P(x) is a function for which P(1) = 1, P(2) = 2, P(3) = 3, and P(x + 1) = [P(x-2) P(x-1) + 1] / P(x) for x >= 3. Find the value of P(6).

I have no idea how do even start and help would be very very appreciated.

Answer 1

Let's try an analyze \(P(4)\). You can use the formula \(P(x+1)\) if you say that \(P(x+1)=P(4)\), implying that \(x=3\)
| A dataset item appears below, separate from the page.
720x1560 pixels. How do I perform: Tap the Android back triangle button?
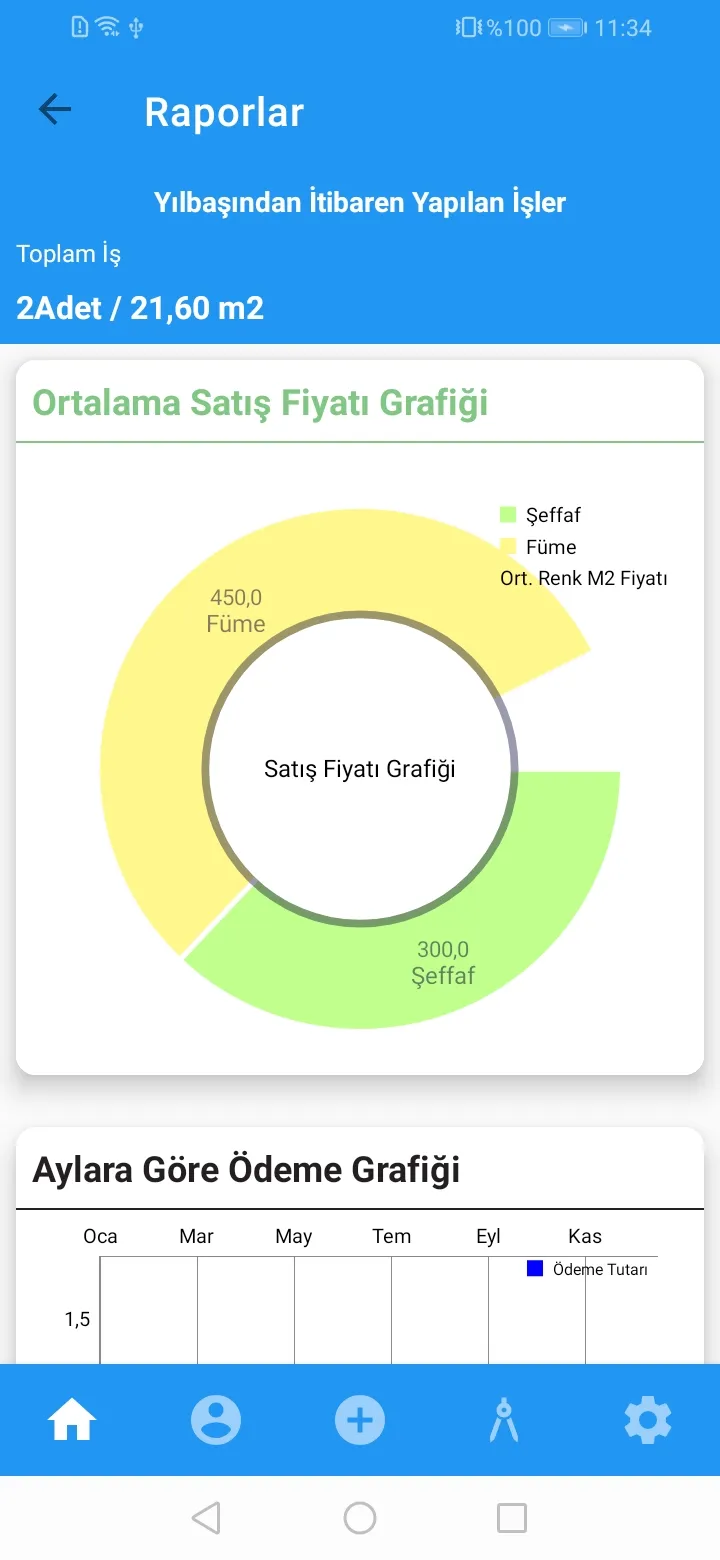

\[P(4)=P(3+1)=\frac{P(3-2)P(3-1)+1}{P(3)}=\frac{P(1)P(2)+1}{P(3)} =\frac{(1)(2)+1}{3}\]. Find \(P(5)\) and then \(P(6)\) in a similar way

Answer 2

(The reason why you should start at P(4), then find P(5), then P(6), because if you find P(6) first, you will still have to figure out P(4) and P(5) from the formula)

Answer 3

so for P(5) I got 7/4 and for P(6) I got 13/6

which doesn't seem right...

Answer 4

\[\large P(5)=P(4+1)=\frac{P(4-1)P(4-2)+1}{P(4)} \]

Answer 5

P(3) P(2) + 1 / P(4)
(3)(2) + 1 / 4
7/4

So am I correct then? Or am I doing something wrong?

Answer 6

\[\frac{P(3)P(2)+1}{4}=\frac{P(3)P(2)}{4}+\frac{1}{4}\]

Answer 7

So

P(3) P(2) / 4
(3)(2) / 4 = 6/4
6/4 + 1/4 = 7/4

Yes?

Answer 8

\(P(4) = 1\)

Answer 9

\[P(4)=\frac{(1)(2)+1}{3}=\frac{2+1}{3}=\frac{3}{3}=1 \]

Answer 10

But P(3) = 3 and P(2) = 2
so why is the top line (1)(2) + 1?
I'm sorry, I'm not trying to be difficult, I just really don't understand...

Answer 11

I am looking at P(4) now, not P(5).
P(4) = 1, not 4, because of how I wrote it in my first post. And I just simplified the fraction above to show you P(4) =1, and not 4

Answer 12

Ok I think I got it..

Answer 13

:)